Bagi Gubernur Sherly Tjoanda Laos, capaian ini bukan sekadar angka di laporan. Ia menyebutnya sebagai “buah kerja kolektif” yang lahir dari disiplin fiskal, keberanian mengambil keputusan tidak populer, dan strategi mengunci kebocoran penerimaan.
“Pendapatan kita berjalan sesuai target. Bahkan, melampaui ekspektasi nasional. Yang terpenting, ini dilakukan tanpa mengorbankan stabilitas fiskal,” ujar Sherly, Kamis (14/8/2025).
Memasak Anggaran dengan Resep Efisiensi
Dalam dunia keuangan daerah, membesarkan PAD sambil menekan belanja sering dianggap mustahil. Namun Sherly membuktikan bahwa resep efisiensi justru bisa membuat “dapur APBD” tetap mengepul.
Data Kemendagri menunjukkan, hingga semester I, total penerimaan APBD Malut sudah 72 persen, sementara realisasi belanja baru 42 persen.
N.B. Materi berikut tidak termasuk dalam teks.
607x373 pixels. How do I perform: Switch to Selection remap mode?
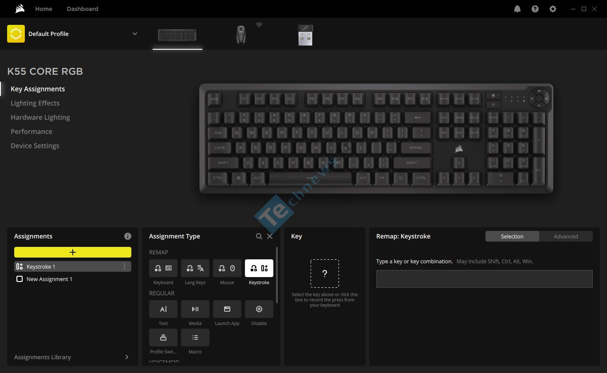point(512,236)
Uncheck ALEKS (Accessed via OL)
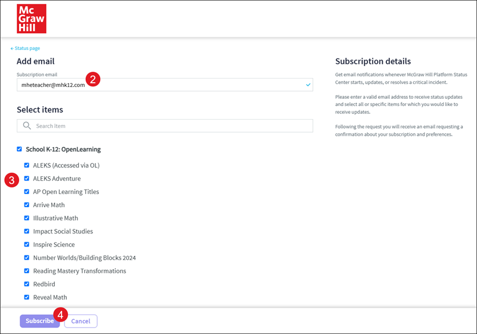The width and height of the screenshot is (477, 334). point(27,166)
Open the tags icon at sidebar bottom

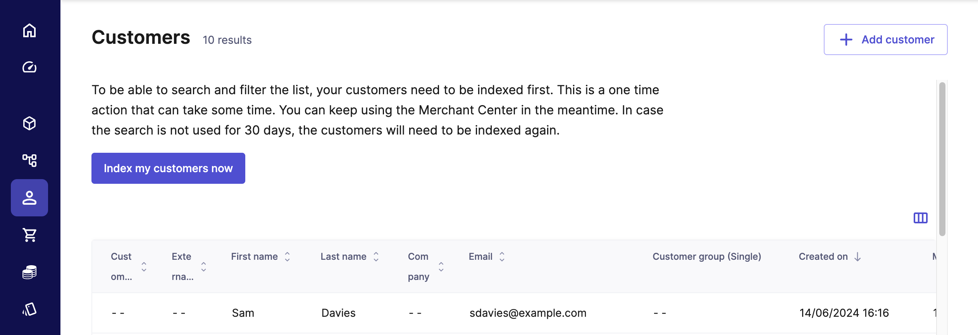point(29,309)
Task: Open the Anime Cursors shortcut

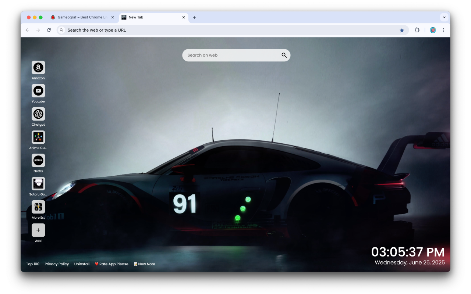Action: click(38, 137)
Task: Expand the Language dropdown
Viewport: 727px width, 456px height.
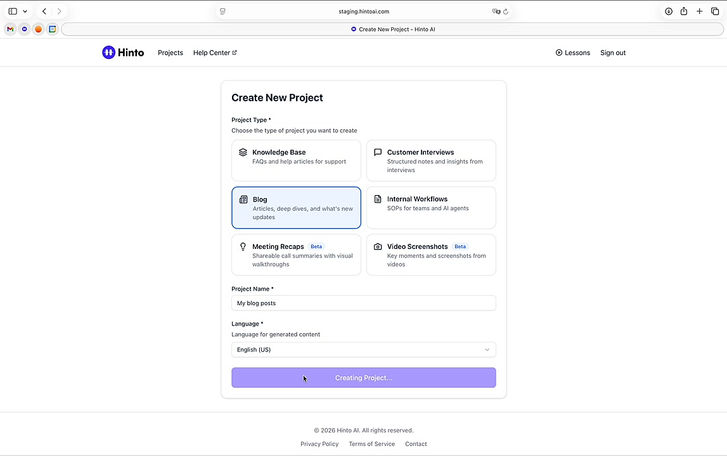Action: [x=363, y=350]
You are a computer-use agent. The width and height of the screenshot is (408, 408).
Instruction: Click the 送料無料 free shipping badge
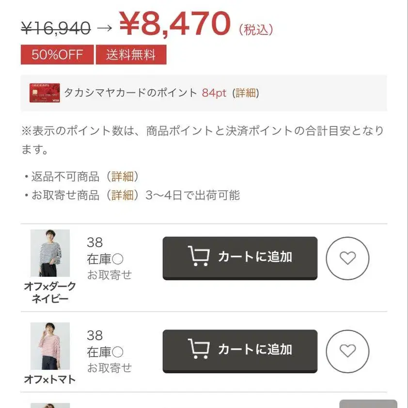[131, 55]
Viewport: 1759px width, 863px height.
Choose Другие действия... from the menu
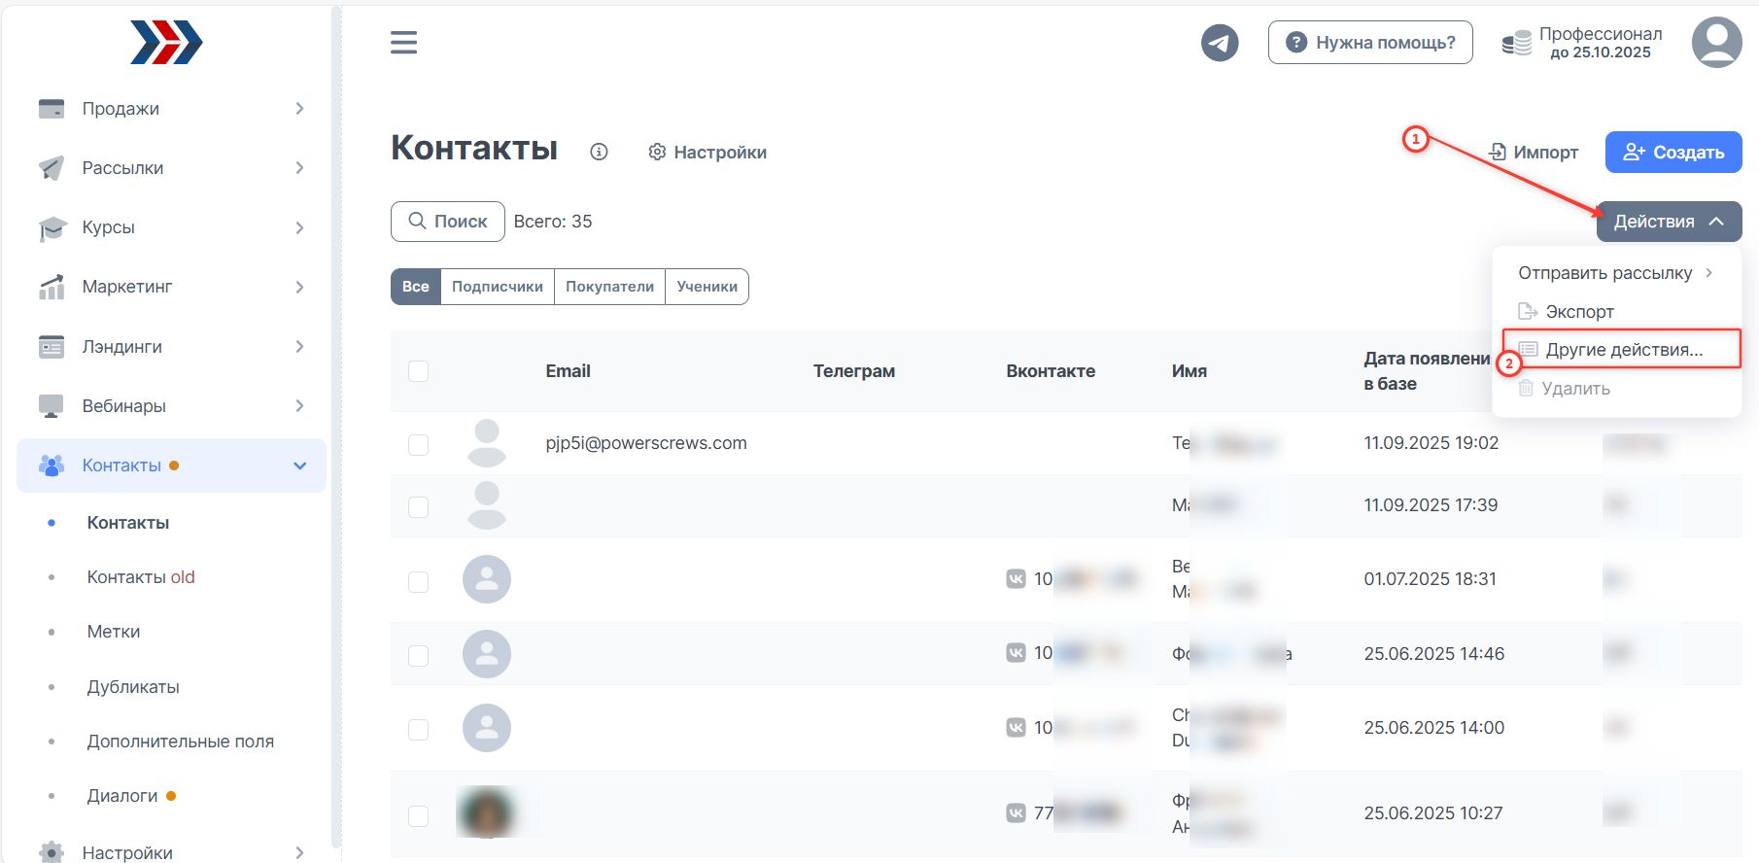(1623, 350)
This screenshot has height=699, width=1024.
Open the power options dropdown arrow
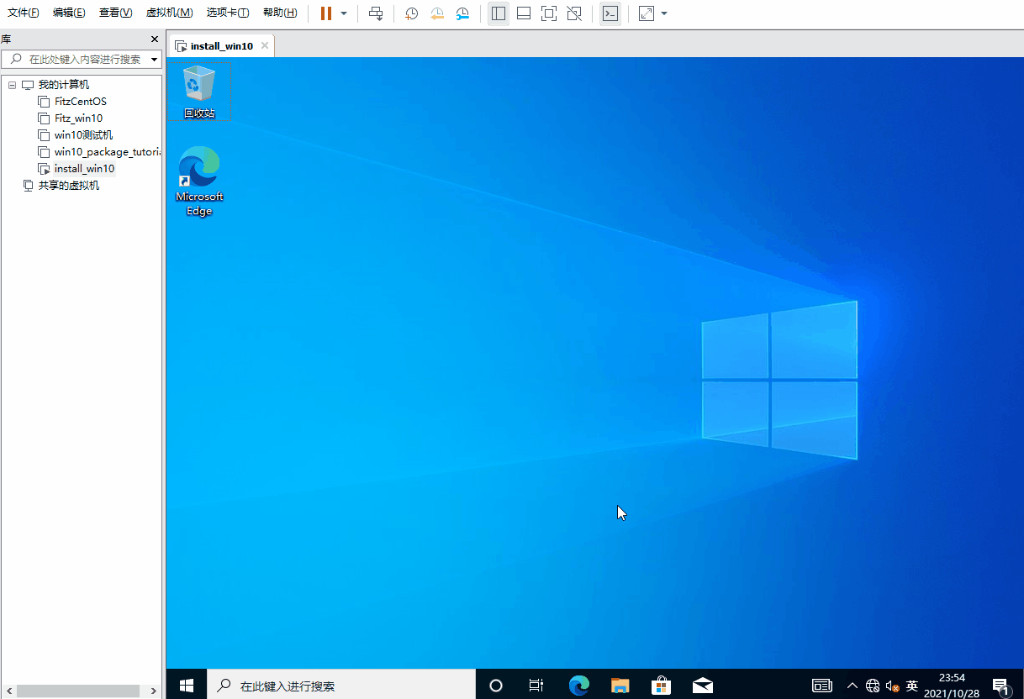click(x=344, y=13)
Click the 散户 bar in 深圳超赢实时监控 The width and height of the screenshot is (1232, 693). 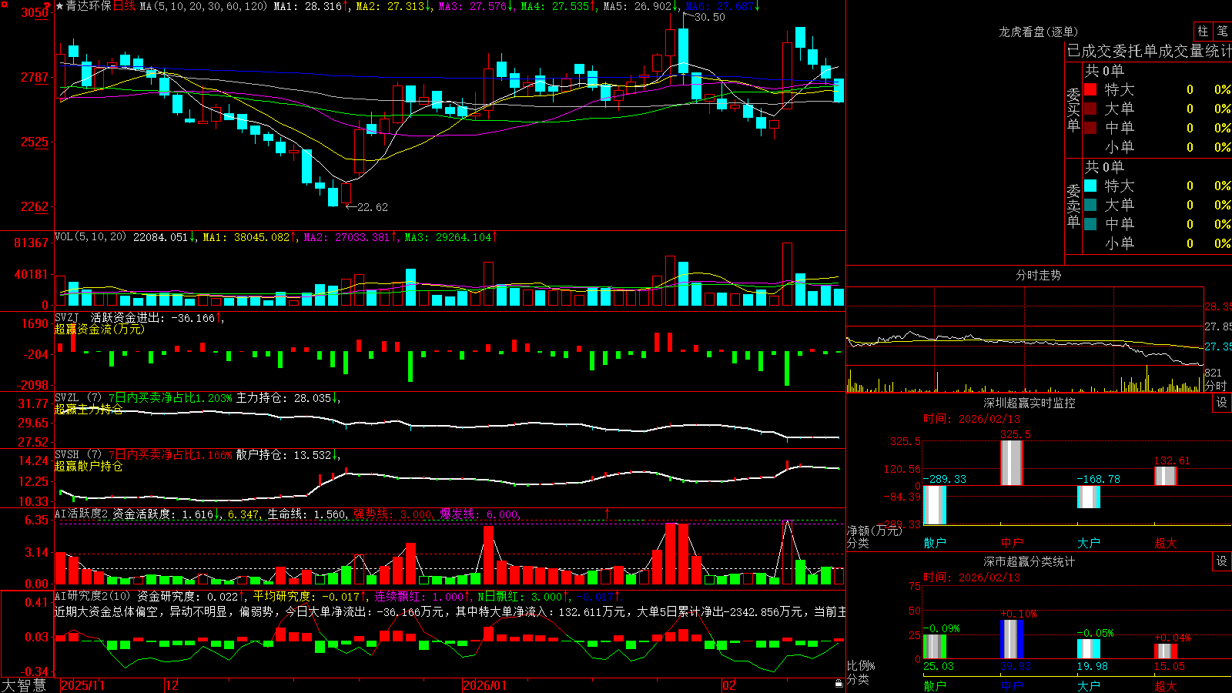point(934,505)
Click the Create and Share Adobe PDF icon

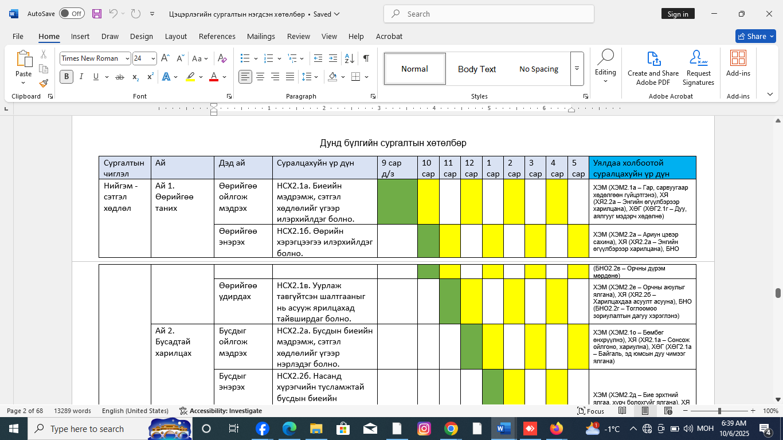tap(653, 58)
Artinya, kas daerah cukup terjaga, ruang fiskal tetap longgar, dan manuver pembangunan bisa dilakukan tanpa ketergantungan pada utang jangka pendek.
Kepala Bapenda Malut, Zainab Alting, mengurai salah satu kunci: digitalisasi pajak daerah. Dari target Rp710,04 miliar, pajak yang sudah masuk mencapai Rp587,01 miliar atau 82,67 persen—menempatkan Malut di 10 besar nasional realisasi pajak tertinggi.
“Kami tidak hanya mengejar setoran, tapi juga memperluas basis pajak, menutup celah kebocoran, dan memastikan setiap rupiah masuk ke kas daerah,” kata Zainab.
Politik Anggaran: Menahan Godaan Belanja Cepat
Banyak kepala daerah tergoda membelanjakan anggaran secepat mungkin demi citra pembangunan yang kasat mata. Namun Sherly memilih jalur berbeda: mengamankan pendapatan lebih dulu, memastikan belanja dilakukan tepat sasaran, dan menunda program yang dinilai belum mendesak.
Langkah ini tidak hanya menjaga kesehatan APBD, tetapi juga memberi ruang manuver ketika gejolak harga atau kebutuhan darurat datang di tengah tahun.
Rekor Pertumbuhan Ekonomi
Keberhasilan mengelola PAD berjalan seiring dengan prestasi ekonomi yang memukau. Pertumbuhan ekonomi Malut pada triwulan I mencapai 34,58 persen, lalu 32,09 persen di triwulan II—tertinggi secara nasional dua kuartal berturut-turut.
Sherly menyebut kombinasi eksplorasi potensi tambang, penguatan sektor perikanan, dan geliat UMKM sebagai motor pertumbuhan. Namun ia mengingatkan, euforia angka tinggi harus diimbangi dengan strategi pemerataan agar manfaatnya terasa hingga ke pulau-pulau terluar.
“Angka ini membanggakan, tapi tugas kita memastikan tidak hanya tumbuh, tapi juga merata,” tegasnya.
Menatap Sisa Tahun
Dengan sisa empat bulan menjelang tutup buku APBD, Pemprov Malut menargetkan optimalisasi PAD hingga tembus 100 persen dan menjaga pertumbuhan ekonomi di atas 30 persen.
Sherly mengisyaratkan bahwa politik anggaran Malut tahun ini tetap mengutamakan tiga hal:
- Keseimbangan penerimaan dan belanja
- Prioritas program yang berdampak langsung ke masyarakat
- Kesiapsiagaan fiskal menghadapi ketidakpastian
Bagi Sherly, prestasi fiskal bukan sekadar kebanggaan daerah, tetapi fondasi kepercayaan publik. Karena pada akhirnya, setiap rupiah yang masuk ke kas daerah adalah janji untuk mengembalikannya dalam bentuk pembangunan yang bermanfaat.